China is to prosecute a New York Times researcher on charges of leaking state secrets and fraud, his lawyer has said.
Zhao Yan has been held for 15 months (picture: New York Times)
Zhao Yan, who has been held by Chinese authorities since September 2004, could face trial within six weeks in Beijing.
He is thought to have been detained in connection with a New York Times report about plans by ex-President Jiang Zemin to retire from his top military post.
Mr Zhao denies all the charges against him. The New York Times newspaper also denies he has disclosed state secrets.
At the time, Mr Jiang's intention would have been a closely guarded secret and any leak regarded as a serious offence.
The authorities in Beijing have not disclosed any details about the offence allegedly committed by Mr Zhao, who worked from the New York Times' Beijing bureau.
If convicted on a charge of "providing state secrets abroad", he could face a minimum term of 10 years in jail.
Mr Zhao's lawyer, Mo Shaoping, told the AFP news agency he had recently visited his client in prison and his health was "not too good".
A new charge of fraud was filed against him in June.
If convicted, journalist Ching Cheong faces the death penalty
Before joining the New York Times Mr Zhao, a Chinese citizen, worked for the magazine China Reform, where he wrote reports criticising abuse of poor farmers by officials.
A number of other journalists have been arrested in China under its national secrecy law.
Ching Cheong, a Hong Kong-based correspondent for Singapore's Straits Times, was accused in August of spying for China's rival, Taiwan.

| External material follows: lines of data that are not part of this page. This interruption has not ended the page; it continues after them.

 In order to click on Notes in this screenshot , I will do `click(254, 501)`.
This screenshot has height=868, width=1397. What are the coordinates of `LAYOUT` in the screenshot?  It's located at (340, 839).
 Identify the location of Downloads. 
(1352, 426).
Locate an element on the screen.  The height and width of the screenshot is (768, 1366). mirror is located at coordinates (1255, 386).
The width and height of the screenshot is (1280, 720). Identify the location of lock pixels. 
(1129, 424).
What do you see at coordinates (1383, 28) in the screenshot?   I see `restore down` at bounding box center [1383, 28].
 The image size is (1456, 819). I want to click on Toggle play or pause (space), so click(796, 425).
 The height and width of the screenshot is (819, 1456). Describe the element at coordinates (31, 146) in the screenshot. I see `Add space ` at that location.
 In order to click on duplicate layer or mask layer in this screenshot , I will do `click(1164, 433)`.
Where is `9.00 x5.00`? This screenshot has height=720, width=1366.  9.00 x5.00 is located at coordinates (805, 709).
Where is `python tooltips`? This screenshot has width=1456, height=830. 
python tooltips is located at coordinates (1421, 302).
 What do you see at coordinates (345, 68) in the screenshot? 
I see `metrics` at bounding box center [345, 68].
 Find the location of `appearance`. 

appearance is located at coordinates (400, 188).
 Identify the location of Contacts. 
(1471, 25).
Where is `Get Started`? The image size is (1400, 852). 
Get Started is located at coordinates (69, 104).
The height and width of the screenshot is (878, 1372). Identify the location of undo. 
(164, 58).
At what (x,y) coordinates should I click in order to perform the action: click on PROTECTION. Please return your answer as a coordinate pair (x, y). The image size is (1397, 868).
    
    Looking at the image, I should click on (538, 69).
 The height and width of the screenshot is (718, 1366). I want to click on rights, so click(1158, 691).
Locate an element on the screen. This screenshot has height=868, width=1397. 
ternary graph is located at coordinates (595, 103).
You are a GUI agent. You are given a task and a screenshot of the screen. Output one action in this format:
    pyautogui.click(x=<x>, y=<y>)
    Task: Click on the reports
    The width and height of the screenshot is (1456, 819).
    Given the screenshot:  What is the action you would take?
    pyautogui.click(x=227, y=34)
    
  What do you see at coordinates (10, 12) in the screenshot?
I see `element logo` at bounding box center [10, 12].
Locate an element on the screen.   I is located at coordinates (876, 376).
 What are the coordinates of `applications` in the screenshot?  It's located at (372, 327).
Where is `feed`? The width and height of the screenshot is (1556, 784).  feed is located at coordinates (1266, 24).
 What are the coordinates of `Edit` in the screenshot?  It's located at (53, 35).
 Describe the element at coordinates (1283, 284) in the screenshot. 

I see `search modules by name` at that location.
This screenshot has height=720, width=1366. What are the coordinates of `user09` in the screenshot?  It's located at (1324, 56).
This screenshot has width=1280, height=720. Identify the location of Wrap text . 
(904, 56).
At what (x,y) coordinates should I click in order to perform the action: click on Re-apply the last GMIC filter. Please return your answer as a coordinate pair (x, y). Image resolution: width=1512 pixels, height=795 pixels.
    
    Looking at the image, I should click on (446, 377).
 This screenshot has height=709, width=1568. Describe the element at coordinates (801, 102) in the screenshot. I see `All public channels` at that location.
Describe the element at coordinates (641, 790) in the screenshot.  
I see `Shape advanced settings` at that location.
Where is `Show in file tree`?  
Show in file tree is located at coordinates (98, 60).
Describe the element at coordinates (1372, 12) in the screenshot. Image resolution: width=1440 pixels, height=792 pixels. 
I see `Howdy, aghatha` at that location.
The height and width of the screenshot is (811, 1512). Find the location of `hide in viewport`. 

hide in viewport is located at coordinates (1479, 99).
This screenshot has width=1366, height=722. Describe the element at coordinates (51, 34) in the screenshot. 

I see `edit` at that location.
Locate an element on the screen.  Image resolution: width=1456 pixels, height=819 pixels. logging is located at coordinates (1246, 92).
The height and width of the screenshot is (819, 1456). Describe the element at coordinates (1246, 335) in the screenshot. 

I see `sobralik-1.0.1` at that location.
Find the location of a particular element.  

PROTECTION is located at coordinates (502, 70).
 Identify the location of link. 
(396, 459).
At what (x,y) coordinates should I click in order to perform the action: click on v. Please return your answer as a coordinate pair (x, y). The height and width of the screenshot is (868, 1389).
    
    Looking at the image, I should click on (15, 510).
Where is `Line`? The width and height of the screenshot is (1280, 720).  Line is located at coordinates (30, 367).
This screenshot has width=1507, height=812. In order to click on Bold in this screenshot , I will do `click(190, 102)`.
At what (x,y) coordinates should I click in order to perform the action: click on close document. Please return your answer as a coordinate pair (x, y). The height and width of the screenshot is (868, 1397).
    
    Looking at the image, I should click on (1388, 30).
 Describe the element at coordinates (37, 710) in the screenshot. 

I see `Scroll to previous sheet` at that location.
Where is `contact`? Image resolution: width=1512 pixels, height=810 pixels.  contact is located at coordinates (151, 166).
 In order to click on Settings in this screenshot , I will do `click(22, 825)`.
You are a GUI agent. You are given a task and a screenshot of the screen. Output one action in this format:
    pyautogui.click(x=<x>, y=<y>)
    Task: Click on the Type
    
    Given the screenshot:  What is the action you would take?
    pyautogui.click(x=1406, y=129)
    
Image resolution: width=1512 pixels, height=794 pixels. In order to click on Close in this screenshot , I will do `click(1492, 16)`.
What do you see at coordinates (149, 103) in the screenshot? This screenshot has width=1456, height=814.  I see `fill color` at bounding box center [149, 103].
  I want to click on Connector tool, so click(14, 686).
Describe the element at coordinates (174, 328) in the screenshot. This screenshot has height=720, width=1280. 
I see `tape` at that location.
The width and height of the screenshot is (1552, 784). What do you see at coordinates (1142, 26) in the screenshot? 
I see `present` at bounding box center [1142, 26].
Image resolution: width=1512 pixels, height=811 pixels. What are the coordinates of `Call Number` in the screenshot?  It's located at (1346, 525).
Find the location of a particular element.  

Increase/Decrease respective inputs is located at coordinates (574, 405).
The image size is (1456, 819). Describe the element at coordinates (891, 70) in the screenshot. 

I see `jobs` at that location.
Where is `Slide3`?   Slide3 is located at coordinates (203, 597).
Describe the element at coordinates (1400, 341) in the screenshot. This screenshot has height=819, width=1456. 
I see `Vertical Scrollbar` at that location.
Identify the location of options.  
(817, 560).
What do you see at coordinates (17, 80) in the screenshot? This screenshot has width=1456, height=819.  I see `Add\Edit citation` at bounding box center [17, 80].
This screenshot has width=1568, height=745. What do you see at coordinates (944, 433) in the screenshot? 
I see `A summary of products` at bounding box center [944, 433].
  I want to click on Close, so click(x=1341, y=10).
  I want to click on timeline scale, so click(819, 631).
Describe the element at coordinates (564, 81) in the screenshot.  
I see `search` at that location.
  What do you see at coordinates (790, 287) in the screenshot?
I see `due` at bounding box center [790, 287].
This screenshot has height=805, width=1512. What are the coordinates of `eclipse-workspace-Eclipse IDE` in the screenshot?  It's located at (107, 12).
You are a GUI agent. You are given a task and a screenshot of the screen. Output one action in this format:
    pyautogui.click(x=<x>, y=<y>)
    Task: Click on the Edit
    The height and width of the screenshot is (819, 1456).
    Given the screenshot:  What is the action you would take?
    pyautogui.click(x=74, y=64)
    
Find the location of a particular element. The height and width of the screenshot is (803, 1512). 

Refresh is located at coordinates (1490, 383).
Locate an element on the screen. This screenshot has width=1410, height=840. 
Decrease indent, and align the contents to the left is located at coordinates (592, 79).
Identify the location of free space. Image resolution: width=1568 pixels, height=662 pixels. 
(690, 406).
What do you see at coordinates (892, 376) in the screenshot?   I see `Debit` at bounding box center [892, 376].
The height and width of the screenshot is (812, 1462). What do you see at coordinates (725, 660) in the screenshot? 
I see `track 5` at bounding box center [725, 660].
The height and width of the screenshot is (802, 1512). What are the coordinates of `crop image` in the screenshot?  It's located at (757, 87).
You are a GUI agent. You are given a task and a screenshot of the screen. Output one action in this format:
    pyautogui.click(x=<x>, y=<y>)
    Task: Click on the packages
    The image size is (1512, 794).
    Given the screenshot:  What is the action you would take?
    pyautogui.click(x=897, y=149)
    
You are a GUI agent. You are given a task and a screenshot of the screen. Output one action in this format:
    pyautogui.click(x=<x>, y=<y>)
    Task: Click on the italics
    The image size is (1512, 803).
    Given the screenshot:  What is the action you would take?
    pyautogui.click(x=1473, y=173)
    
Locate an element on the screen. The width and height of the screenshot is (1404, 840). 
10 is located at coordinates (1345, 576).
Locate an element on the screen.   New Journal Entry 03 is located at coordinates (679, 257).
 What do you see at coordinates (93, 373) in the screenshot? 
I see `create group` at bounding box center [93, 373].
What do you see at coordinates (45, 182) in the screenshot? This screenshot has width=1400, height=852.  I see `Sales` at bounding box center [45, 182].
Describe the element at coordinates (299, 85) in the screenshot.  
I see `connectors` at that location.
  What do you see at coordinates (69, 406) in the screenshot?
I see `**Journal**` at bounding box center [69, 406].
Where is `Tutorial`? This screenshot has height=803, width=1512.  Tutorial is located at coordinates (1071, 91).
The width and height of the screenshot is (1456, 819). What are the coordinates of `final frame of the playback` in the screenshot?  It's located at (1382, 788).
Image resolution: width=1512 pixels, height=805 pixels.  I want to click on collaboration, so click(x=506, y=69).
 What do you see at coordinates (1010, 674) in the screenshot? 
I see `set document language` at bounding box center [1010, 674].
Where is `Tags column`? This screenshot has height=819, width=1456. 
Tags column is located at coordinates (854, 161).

If convicted, he could face the death penalty
Chinese reporter Shi Tao, who worked for the Contemporary Business News in Hunan province, was sentenced in April to 10 years in prison for sending foreign-based websites the text of an internal Communist Party memo.
He is believed to have been jailed as a result of information Western internet firm Yahoo supplied to the Chinese government.